A Temporal and Content Co-Awareness Latent Diffusion for Controllable Hand Image Generation
Abstract
Controllable hand image generation aims to synthesize geometrically accurate images with consistent appearance. Recently, diffusion models have achieved remarkable success in image generation and have been applied for hand image synthesis. Through input-level fusion or feature-level modulation, existing methods inject control signals with fixed strength across all denoising timesteps. However, this static modulation ignores the progressive characteristic of the denoising process. In this paper, we reveal that the modulation process of control signals depends on the denoising state and the conditions complexity. Due to their distinct semantic distributions and information densities, it remains challenging to achieve effective interaction of these heterogeneous representations.
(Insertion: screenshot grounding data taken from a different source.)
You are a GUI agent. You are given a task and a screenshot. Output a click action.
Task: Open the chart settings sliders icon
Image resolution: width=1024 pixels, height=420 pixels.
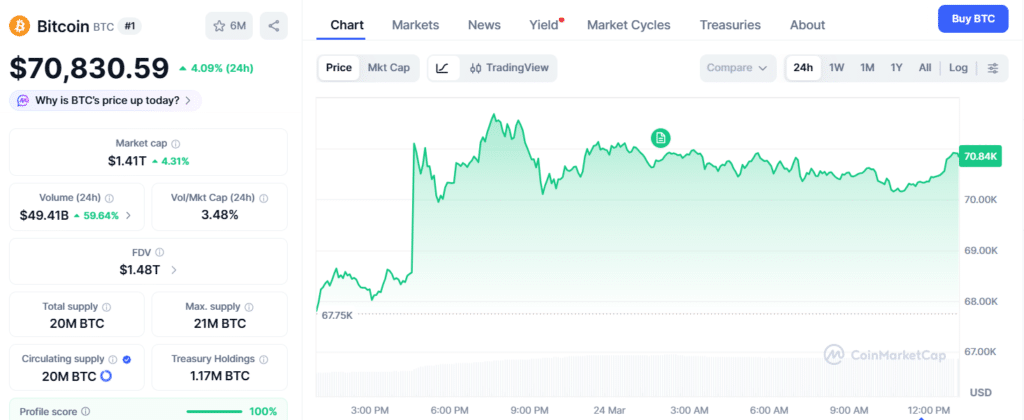[992, 68]
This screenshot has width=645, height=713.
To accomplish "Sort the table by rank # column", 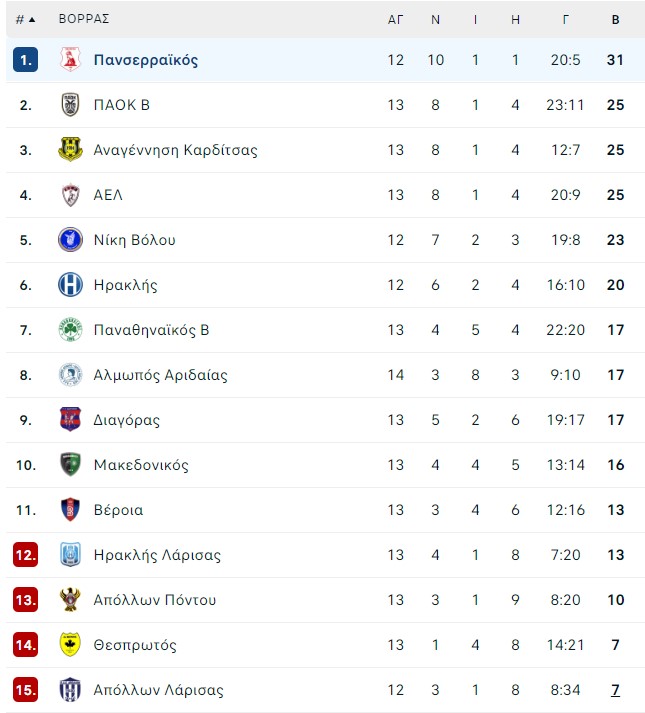I will point(25,20).
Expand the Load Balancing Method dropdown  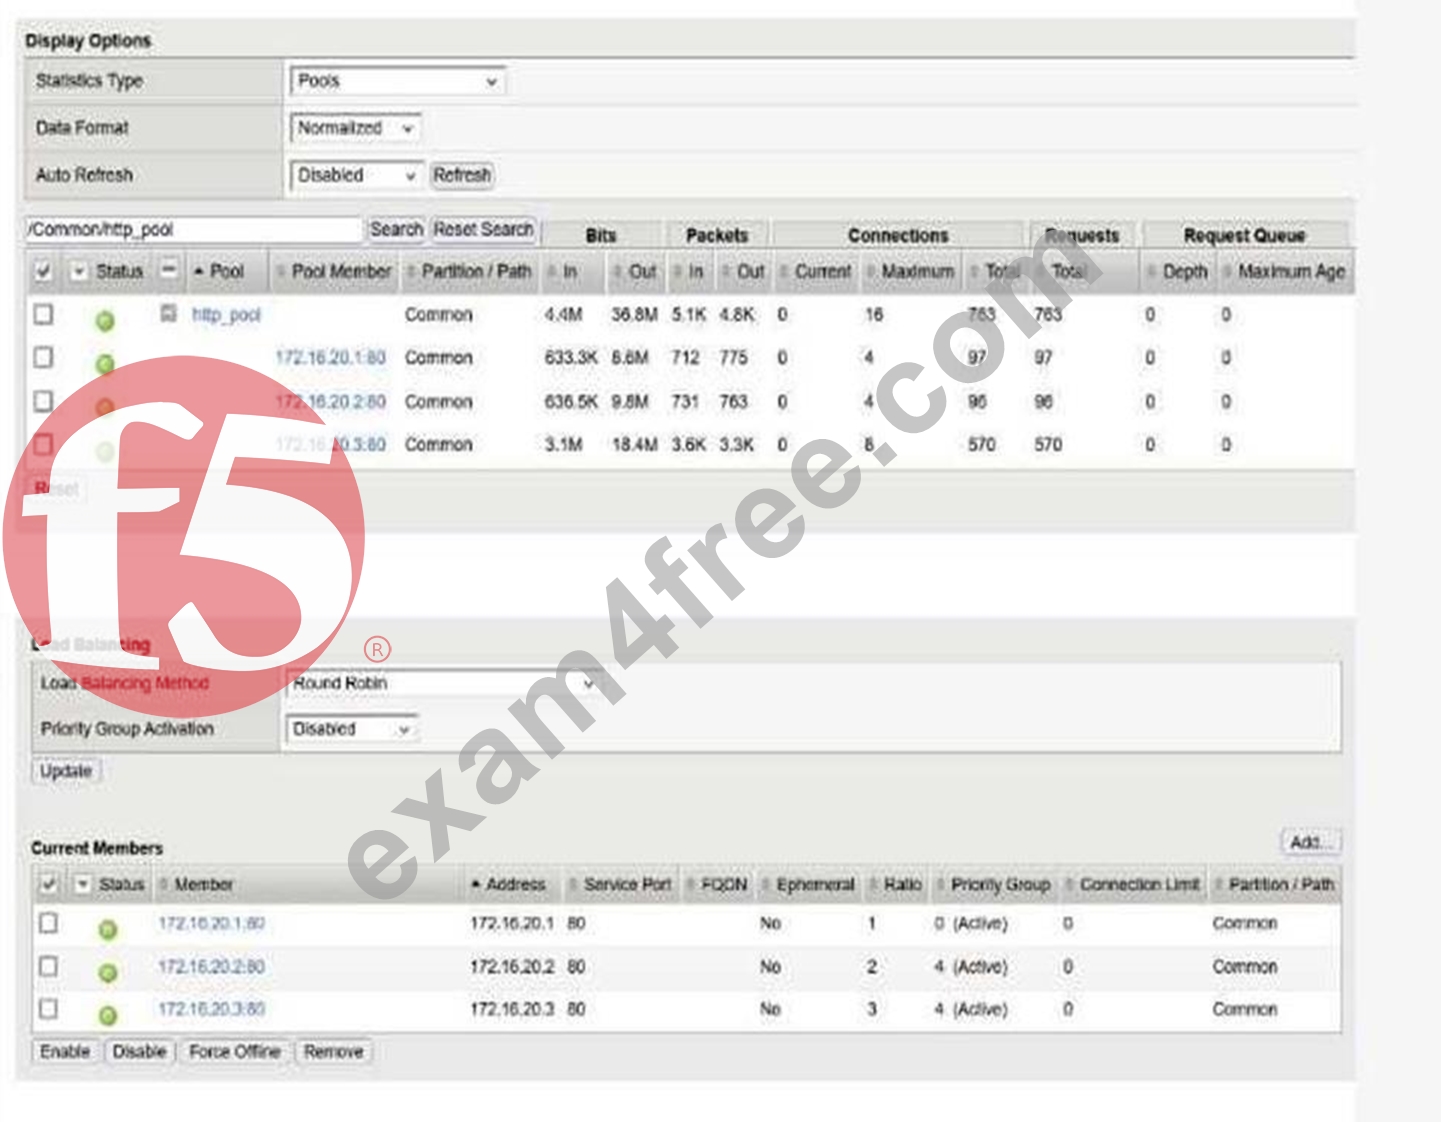[x=442, y=683]

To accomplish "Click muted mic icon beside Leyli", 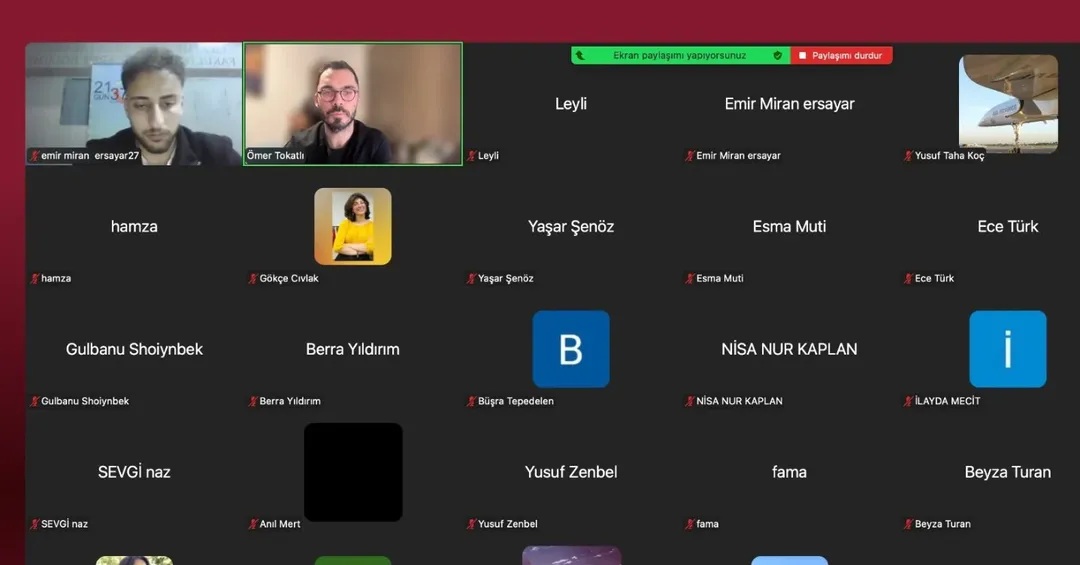I will click(471, 156).
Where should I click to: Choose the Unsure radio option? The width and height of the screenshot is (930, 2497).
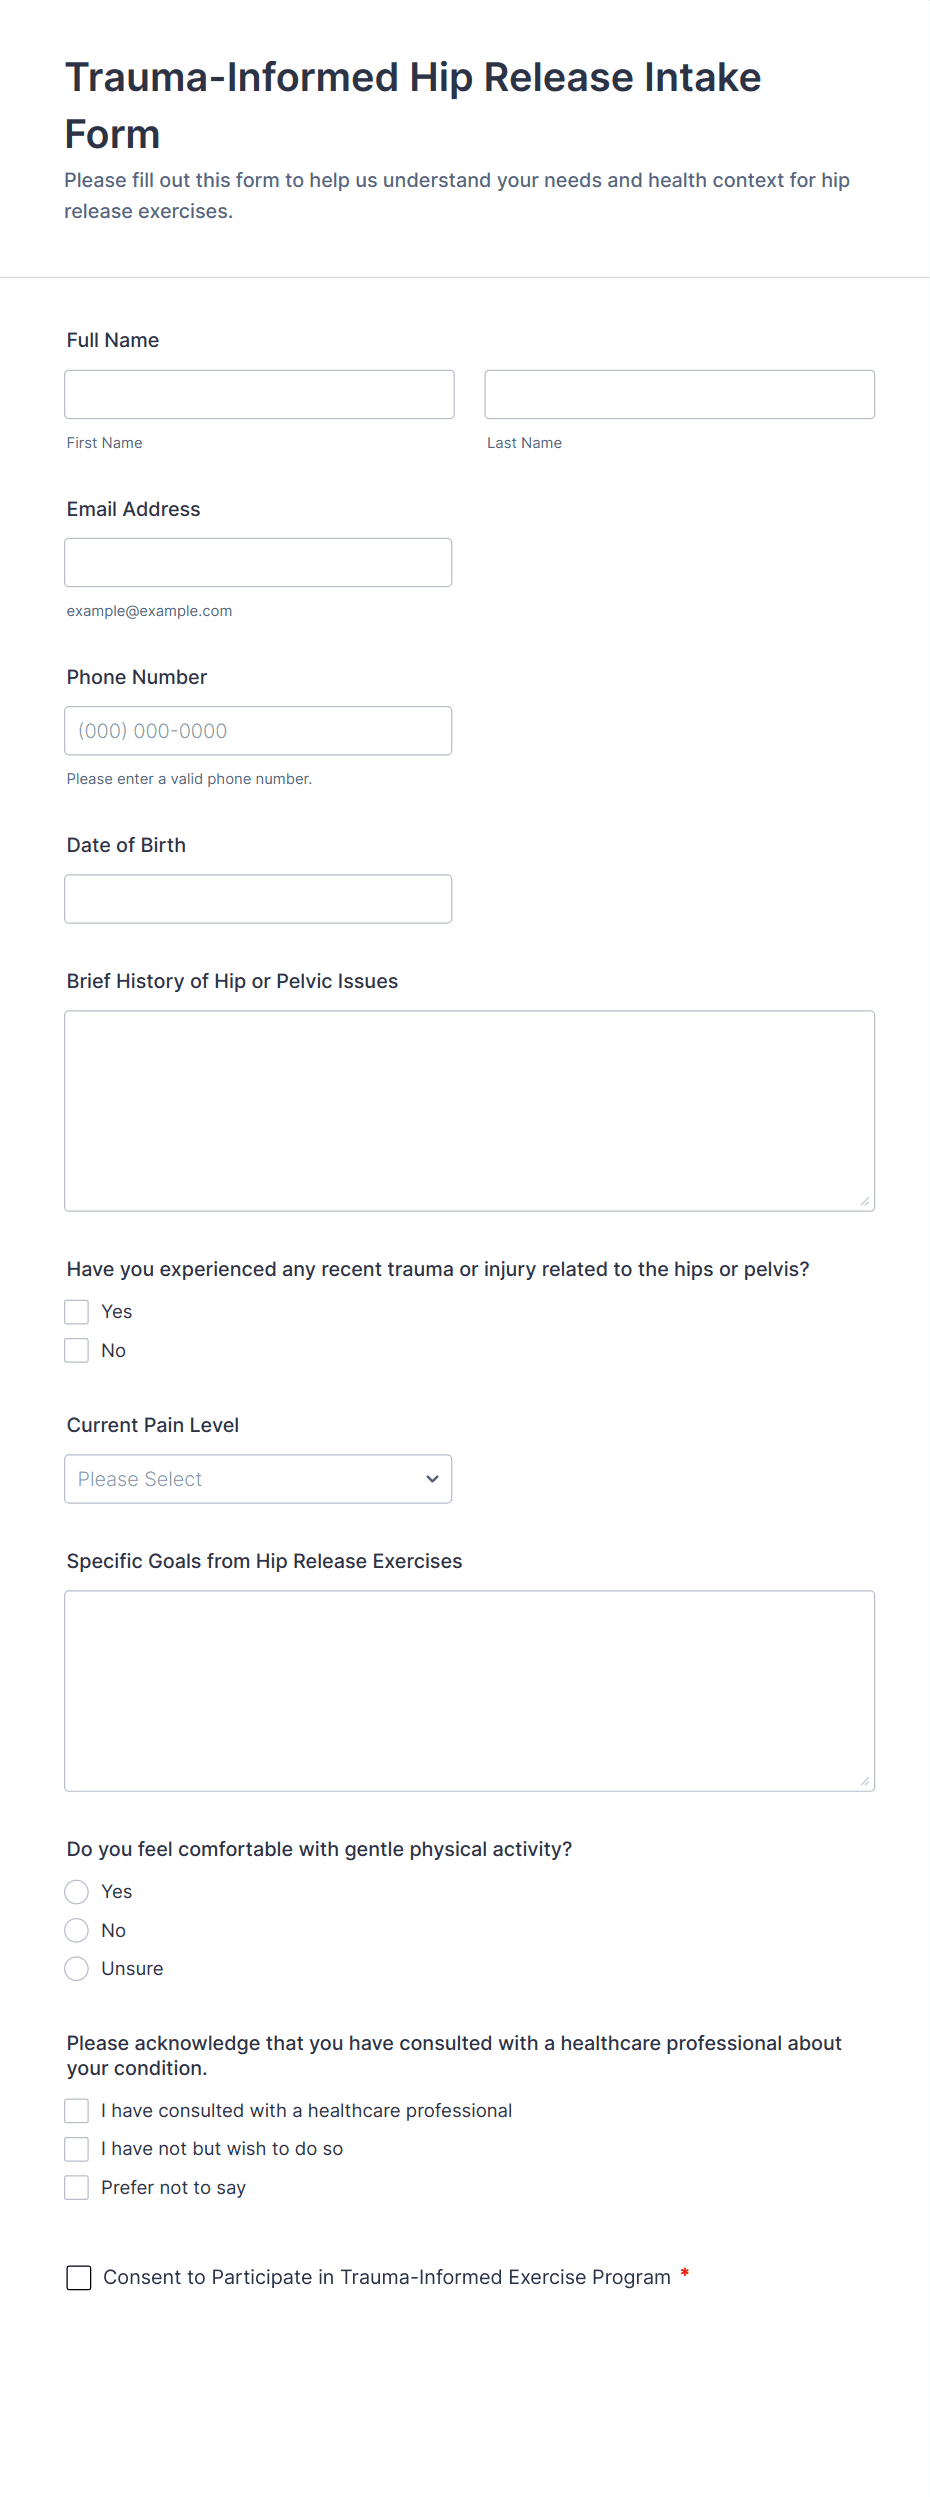click(x=77, y=1968)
To address this, we propose a Temporal and Content Co-Awareness Latent Diffusion method that designs a temporal- and content-driven modulation mechanism for controllable hand image generation. To achieve temporal and content co-awareness among the heterogeneous representations, we propose a query-based interaction mechanism designed to mitigate information redundancy and align semantic distributions. Leveraging this cross-domain interaction, the model infers the control information required at the current denoising state and dynamically adjust pose and appearance injection strengths. To obtain a stable appearance representation from multi-pose images of the same identity, we design the Pose-Invariant Appearance Encoder that captures both global appearance consistency and local texture details. Furthermore, we employ a feature orthogonal decomposition to mitigate pose leakage into appearance subspaces. Both quantitative and qualitative experimental results demonstrate the superiority of our method over the state of the arts.